2011-10-27
Alexandre Pinto - Palmela
A Teoria das pontes:
Como sabemos, o rectângulo marítimo onde nos foi dada a abundante luz do sol está retalhado de asfalto. Como antes estava, e assim permanece, idilicamente atravessado por rios, regatos e ribeiros. São cursos leves e ornamentais em que a água protagoniza o que de mais suave se oferece a esta paisagem múltipla e apaixonante. O verde, o branco e o azul fazem uma sinfonia de cores que entram matinalmente pela janela.
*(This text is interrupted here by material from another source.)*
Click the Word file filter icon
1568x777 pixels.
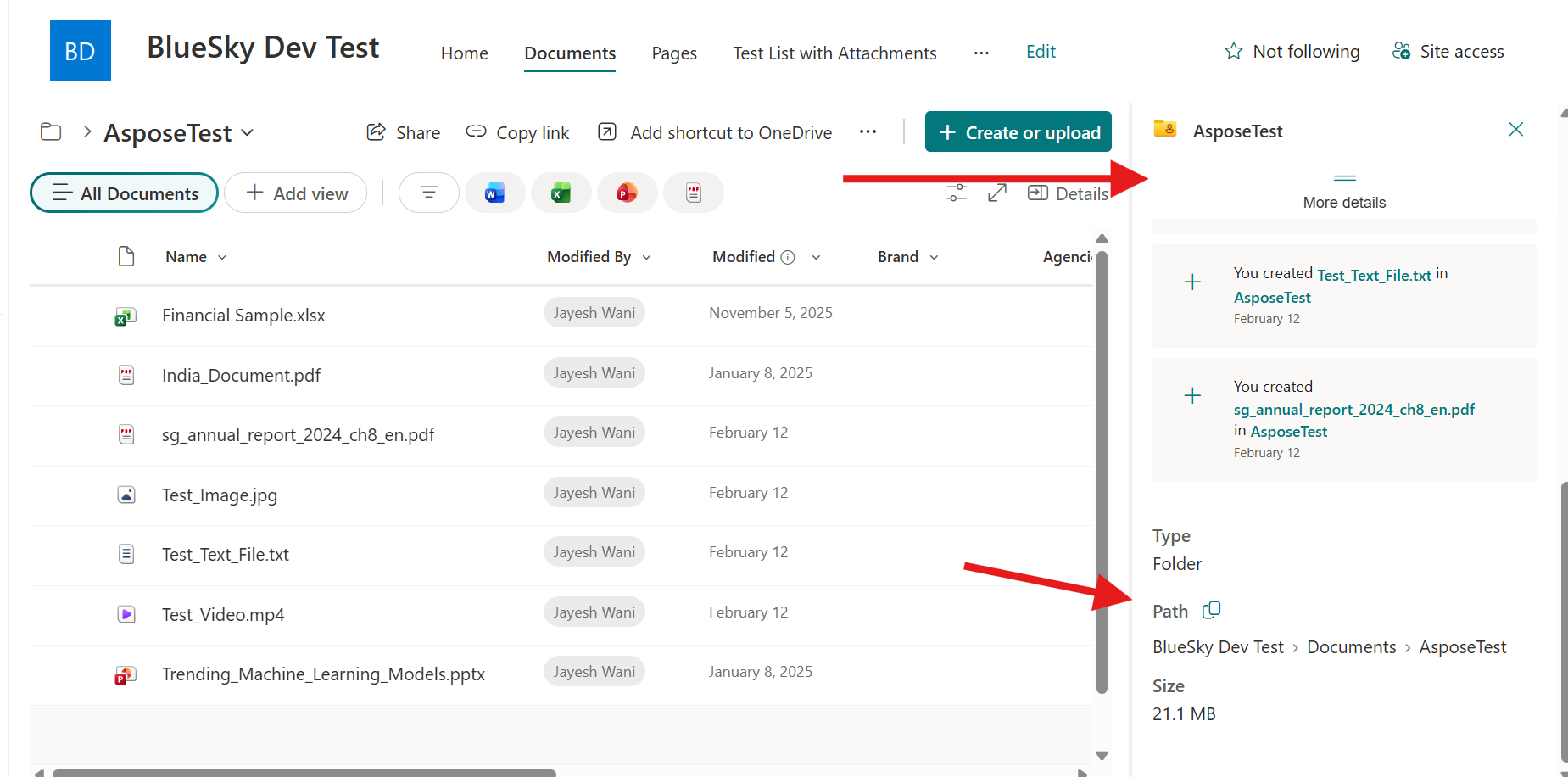494,193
Porém, de tanta ser e tão assídua esta claridade, distraímo-nos dela. Possuímo-la como se fora mulher de saldo, mas nós não a vemos, como não vemos as rugas de expressão que ostenta. Também não ouvimos o seu silêncio profundo, as mágoas discretas que ocorrem nos seus suspiros. Somos como um ladrão que vem de noite, com pés de gato e mãos de tigre. Entramos muitas vezes pelas traseiras da casa, saímos de madrugada, após um banho rápido que nos torne insuspeitos.
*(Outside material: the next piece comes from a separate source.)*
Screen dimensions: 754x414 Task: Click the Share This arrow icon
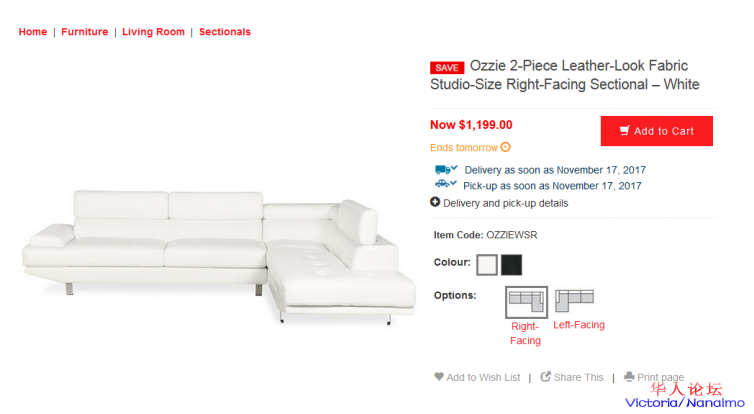click(546, 377)
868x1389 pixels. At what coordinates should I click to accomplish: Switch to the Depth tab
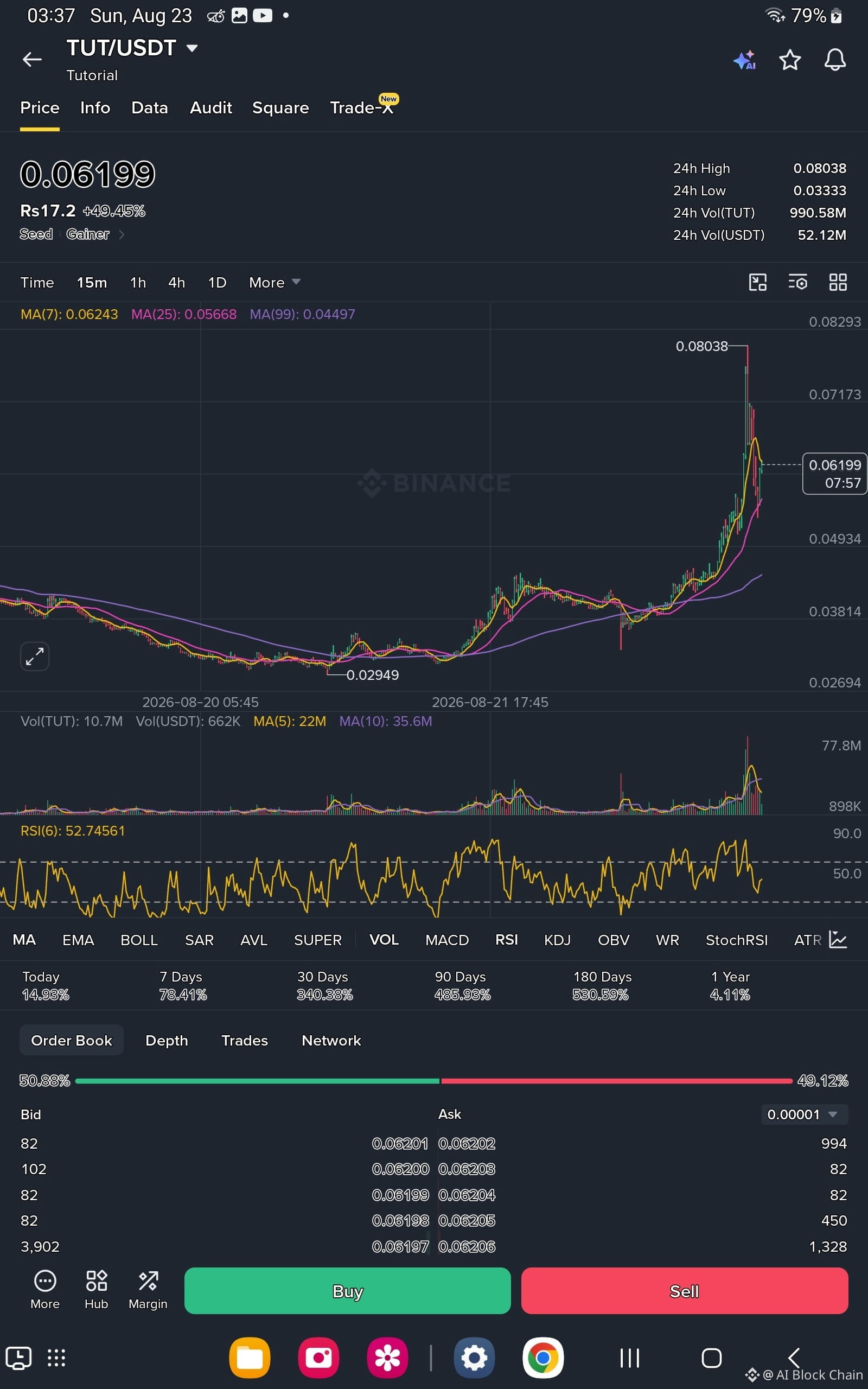coord(167,1041)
As estradas e as pontes tornaram mais pequeno, muito pequeno, o território onde nasceram os nossos pais. A maioria anónima que entope os litorais não tem de certo esta herança cultural, esta linguagem à flor da pele, que naturalmente aprendemos nos primeiros passos da vida. Nem a memória rústica dos dias anteriores, quando os baldios eram o nosso pasto favorito. Assim sendo, atravessemos as pontes, destruamos o asfalto, abramos os sentidos até aos seus limites. Deixemo-nos de vidinhas repetidas, em frente dum LCD obsceno que devassa a sala de estar, o gesto íntimo, a mesa lenta e falada. Que ninguém diga, "para esse peditório eu já paguei"! Primeiro, porque não é verdade. Todos os encontros são novidades absolutas. Depois, porque estamos todos em estado de emergência e de urgência.
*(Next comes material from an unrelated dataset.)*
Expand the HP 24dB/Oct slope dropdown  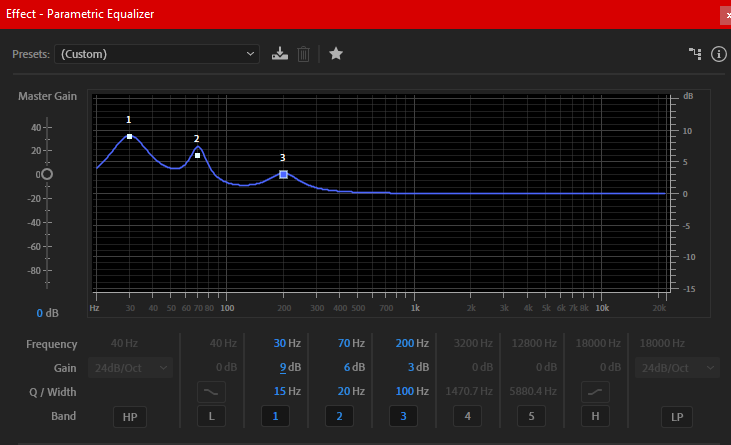point(130,367)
Já se concordou em que os dias nos fogem em vertigem e não devemos resignar-nos. A cultura da resistência é um antídoto contra a iminência do perigo. Temos de fugir do cais de embarque. Se não pusermos bancos para lá nos sentarmos à espera dum navio, muitas voltas terão de dar à nossa procura. A idade tem um saber próprio, um modo lento de respirar a existência, que se opõe às marcações de ponto. A terra dos nossos pais está a ser ocupada violentamente pelo estrangeiro. Não deixemos que tão súbitas e pardacentas criaturas nos queiram contar a conta, como se ainda fôssemos inocentes.
Os encontros são pontes físicas e não metafísicas. Como vimos de longe, não da distância asfaltada, mas dum tempo afectivo que perdura, precisamos duma longa mesa de palavras, eventualmente líquidas, cada um sabe de si, para retomarmos algum alinhamento. Precisamos de rir, de tudo e de nós próprios, porque o mundo, tal como se anda a manifestar, é em si mesmo tão risível como equívoco. E é a altura para convocar o Aventino. Durante vários dias, abria o site e lá estava ele, no seu texto de fendas e de nostalgia, absolutamente só, pendurado numa proposta sem eco e sem consequências. Tive tristeza, parecida com a dele e ocorreu-me que algum estado de coma se estivesse a abater sobre a associação. Dei um murro no computador e abri esta janela a dar para o azul imenso da nossa idade. Pois bem, caro Aventino, vamos agarrar a tua sugestão. Marca e vejamos o teu porto. Acredito que de tanto o olharmos o ignoremos, para lá do que é desculpável. Mas não nos tires a mesa, que funciona como um tapete persa, debaixo dos nossos pés. Nós somos o que somos, criaturas terrenas cheias de fome e de sede. E na nossa herança mais arcaica, há mesas por todo o lado. O mal não está na mesa nem nas iguarias que a nutrem. A mesa é um lugar de virtudes. O problema, se o há, é de gestão individual. E esse espaço é inviolável.